Okurun da tahmin edeceği gibi, Güneydoğu Anadolu’ya gidiyoruz. Diyarbakır’a…
Nam-ı diğer; Diyar-ı Bekr.. Assur kaynaklarında ki adı; Amidi.. Yunanca ve Latince kaynaklarda ise bu ad Amido veya Amida yazılır.. Arap akınları sırasında bölgeye yerleşen bir aşirettir Bekr.. Bu nedenle Diyar-ı Bekr olan isim zamanla Diyarbakır olur.
2005 yılı Haziran ayının son günleriydi ilk ziyaretim. 2008 Nisan, yine ayın son günleri ve ikinci kez Diyarbakır’dayım. Bu kenti yeniden keşfetmeye vaktim yok, seminer için buradayım, otele hapsolmuşum, elimde kamera, tarih kokan, yılların yaşanmışlığı sinen, serin, taş duvarlı sokaklarını yeniden keşfedememenin üzüntüsü var içimde.

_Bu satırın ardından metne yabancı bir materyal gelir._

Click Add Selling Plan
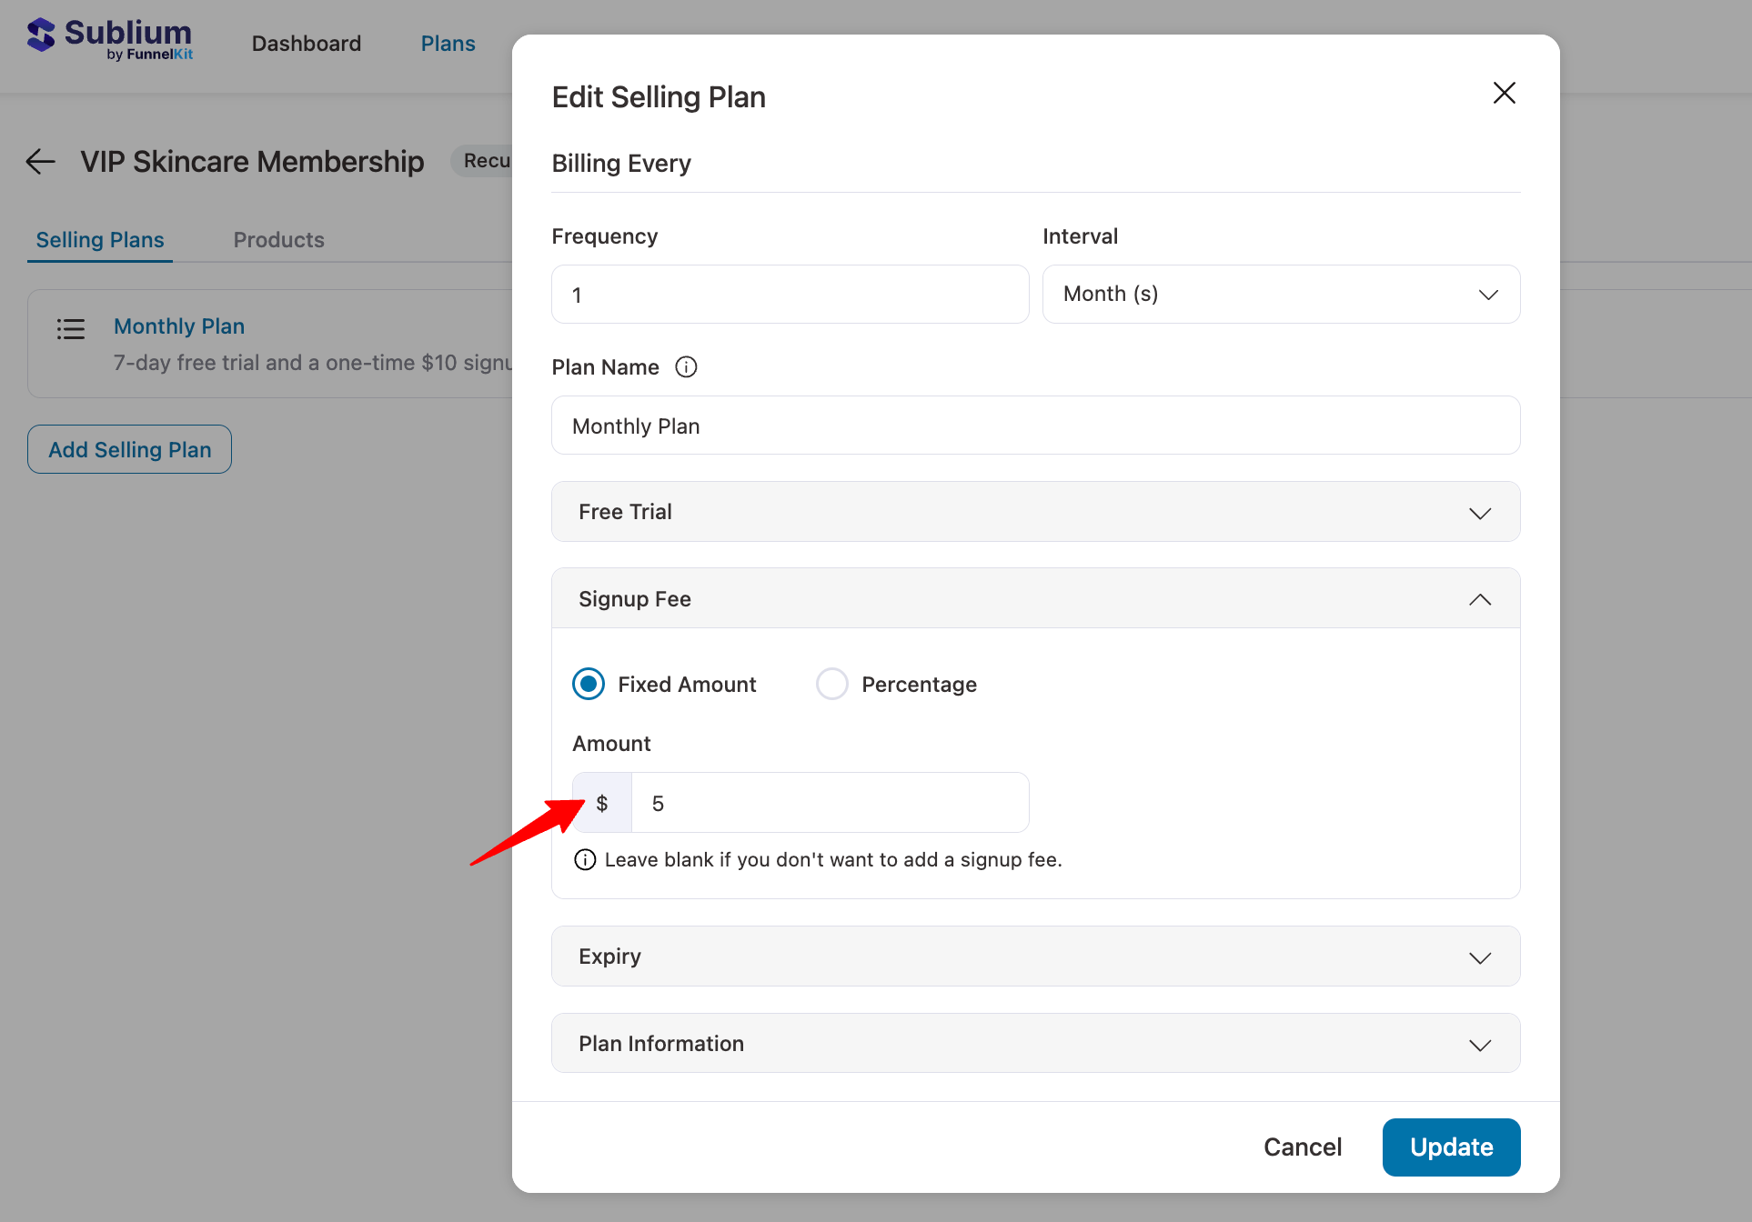Screen dimensions: 1752x1222 [x=128, y=448]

Akşamı bekliyorum sabırsızlıkla, eski çarşıdan alışveriş yapmak niyetindeyim. Ancak bu arzum da gerçekleşemiyor, son konuyu anlatan eğitmen arkadaşımın işi uzadıkça uzuyor, sorular uzadıkça uzuyor. Saate bakıyorum uçuşa iki saat var, alış veriş yapmaya da zaman kalmıyor. Alış veriş hevesimi bir sonraki ziyarete bırakarak kırk dakikalık sunumum için mikrofunun başına geçiyorum, sunum sonunda bir iki soru, yanıtlar derken bitiriyoruz bir eğitimi daha… Seri davranmak zorundayız, neredeyse yemek yemeye dahi vakit kalmayacak. Arkadaşlarım hazır beni bekliyorlar. Eğitim materyallerini toparlayıp, kurumun yöneticileri ile vedalaşarak dokuz saattir hapsolduğumuz otelden dışarı atıyoruz kendimizi.
Ve işte Amed, işte Diyar-ı Bekr, işte Diyarbakır… Havasını koklamak dahi yetiyor bu güzel kenti hissetmek için.

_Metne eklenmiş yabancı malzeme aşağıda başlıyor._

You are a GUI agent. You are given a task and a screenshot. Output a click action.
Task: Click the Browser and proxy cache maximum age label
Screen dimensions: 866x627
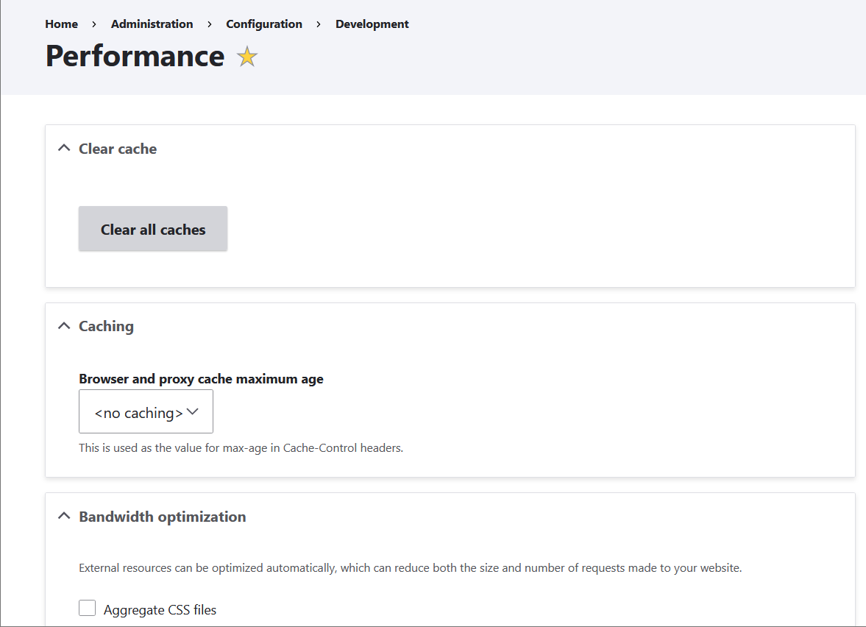tap(201, 379)
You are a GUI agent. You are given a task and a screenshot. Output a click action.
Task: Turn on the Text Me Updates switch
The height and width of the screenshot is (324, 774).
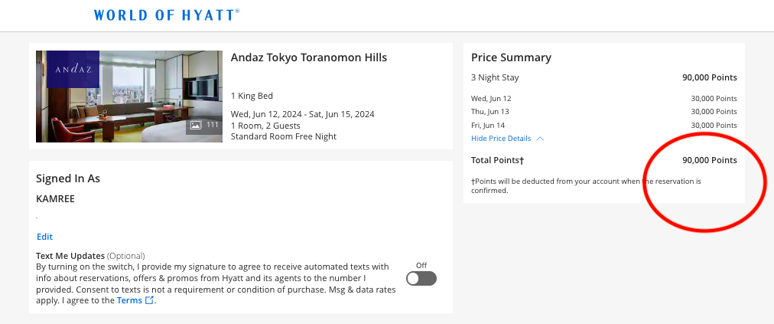pos(421,279)
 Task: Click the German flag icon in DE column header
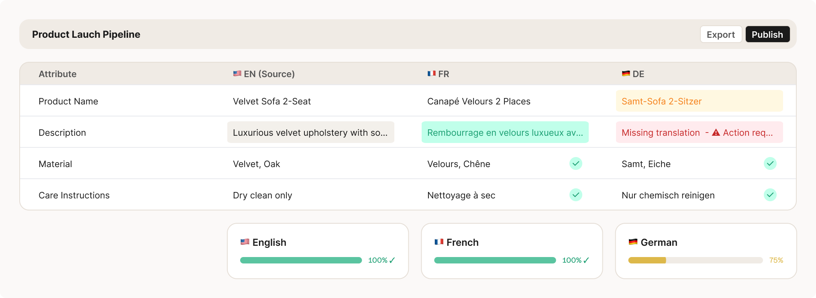tap(626, 73)
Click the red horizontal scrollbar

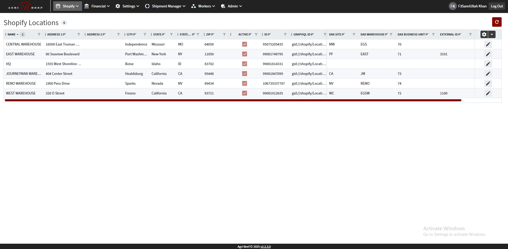(x=233, y=100)
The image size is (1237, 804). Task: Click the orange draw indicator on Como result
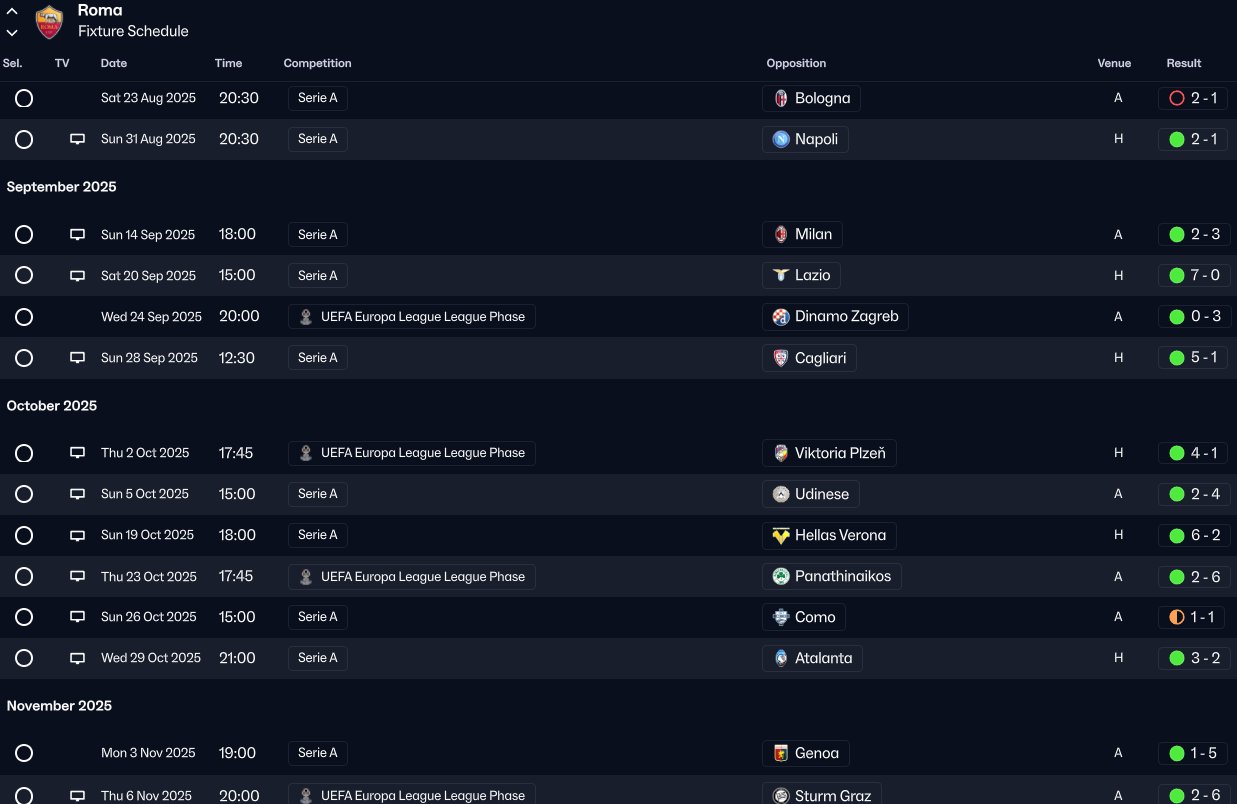point(1177,617)
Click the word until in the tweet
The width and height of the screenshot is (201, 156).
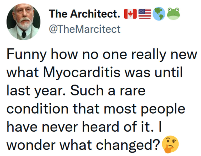pos(168,73)
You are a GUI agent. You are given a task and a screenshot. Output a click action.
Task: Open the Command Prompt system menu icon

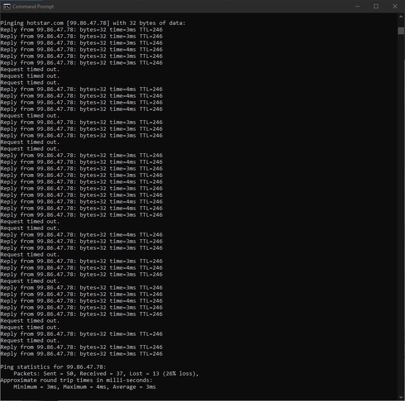pyautogui.click(x=7, y=6)
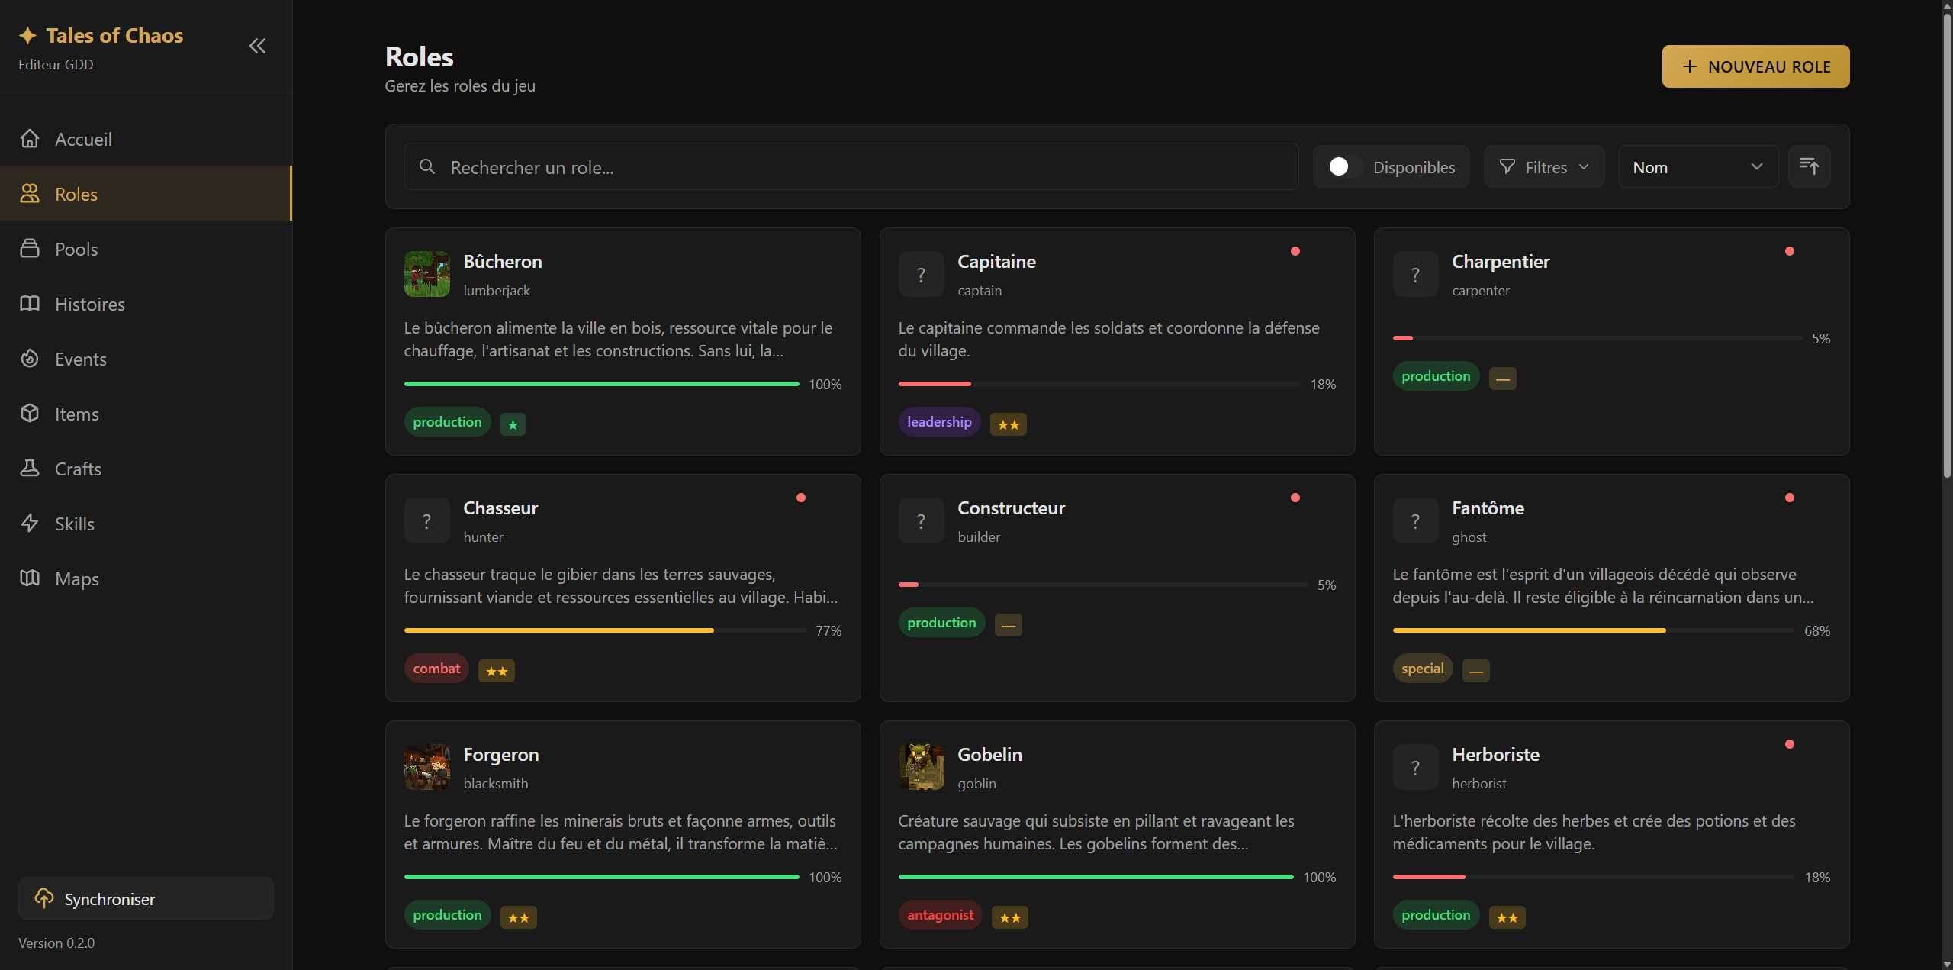This screenshot has height=970, width=1953.
Task: Open the Pools section in the sidebar
Action: click(x=76, y=249)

Şanslıyız yemek yiyeceğimiz yer havaalanına on dakika mesafede kebapları ve künefesi ile ünlü; Özler Kebap…
Havada, baharın akşam serinliği var, tatlı yumuşak bir serinlik. Terasta oturmayı öneriyorum arkadaşlarıma… Biz masada yerlerimizi almaya çalışırken, garson elinde zengin bir tepsiyle masamızı çeşitli salata ve yeşilliklerle donatıyor. Adana, Antep, Urfa, Mardin’den sonra şimdi Diyarbakır’da da bu sebze zenginliği ile karşılaşmak şaşırtmıyor beni. Hele de kebablarının lezzetine diyecek yok. Bilen bilir, Anadolu’da doğal meralarda yetişen hayvanların eti her zaman çok lezzetlidir. Tadı damağımızda kalan künefeden hiç bahsedemeyeceğim, onu ancak tadan anlar. Tadan bilir o tarif edilmez lezzeti..

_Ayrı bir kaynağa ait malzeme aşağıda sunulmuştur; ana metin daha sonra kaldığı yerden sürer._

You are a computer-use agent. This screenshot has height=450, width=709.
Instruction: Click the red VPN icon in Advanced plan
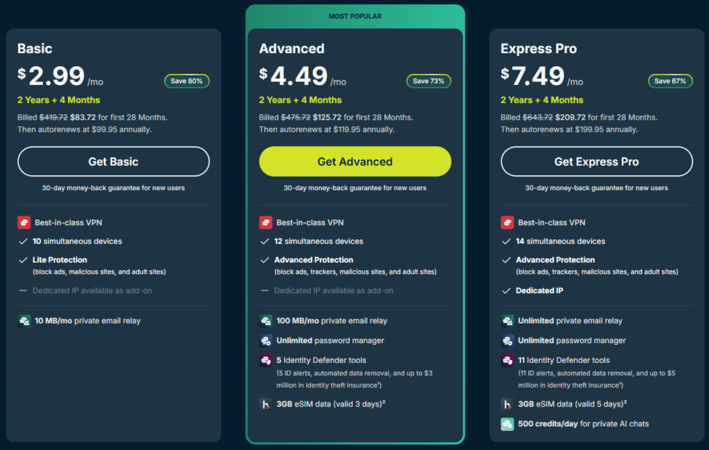pos(265,223)
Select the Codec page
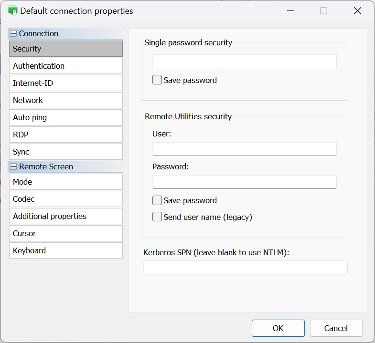This screenshot has height=343, width=375. (x=66, y=199)
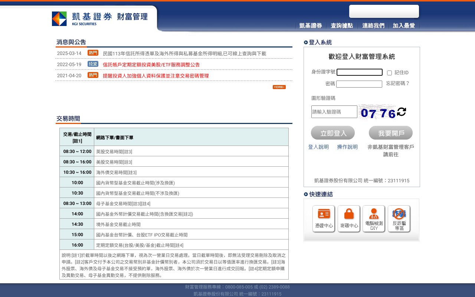Click the 請輸入驗證碼 captcha field
Screen dimensions: 475x297
334,111
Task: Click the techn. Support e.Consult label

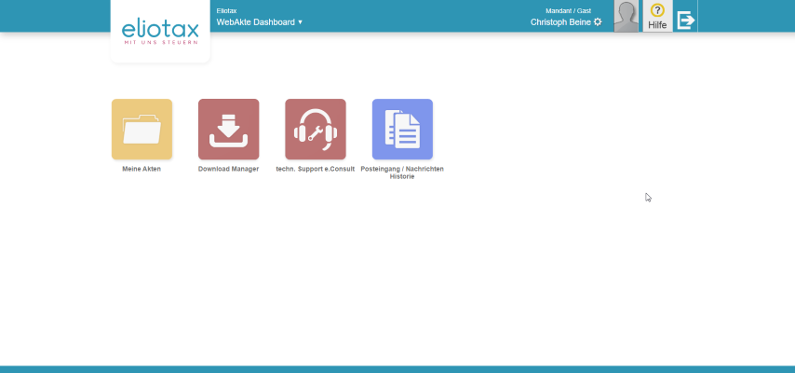Action: [x=315, y=169]
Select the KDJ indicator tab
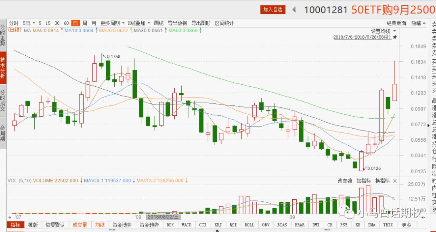The image size is (436, 232). 218,225
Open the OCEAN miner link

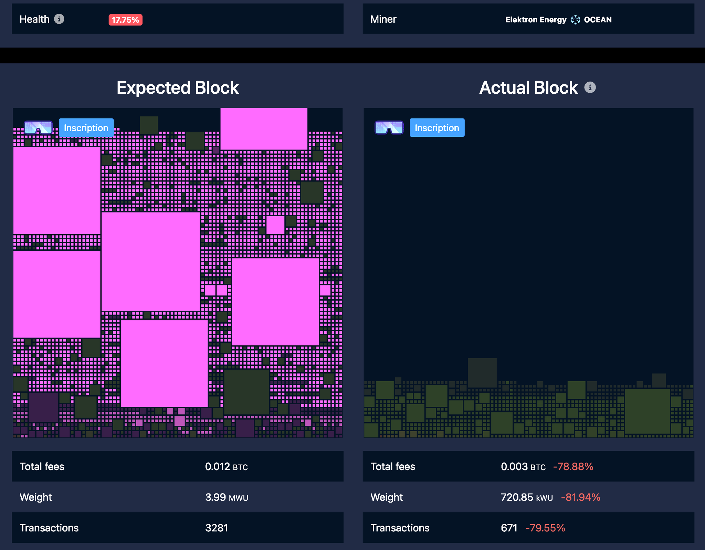tap(598, 20)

Yıllardır İstanbul’da künefe diye yediğim tatlının, aslında buralarda ki künefe ile yakından uzaktan bir akrabalığının olmadığını öğreniyorum, nar gibi kızarmış incecik tel kadayıfın arasında eriyen peynirin damağımda bıraktığı tatla… O günden beri İstanbul’da künefe yemiyorum… Akıl defterimi açıp şu notu düşüyorum; Herkes bu künefeyi bir gün ÖZLER…
Düşerse yolunuz bir gün, Anadolu’nun fikir, sanat, kültür ve bilim merkezi kentine Özler Kebap’ın kebaplarını ve künefesini tatmadan dönmeyin…
Yeni diyarlar da ve tatlar da görüşmek dileğiyle.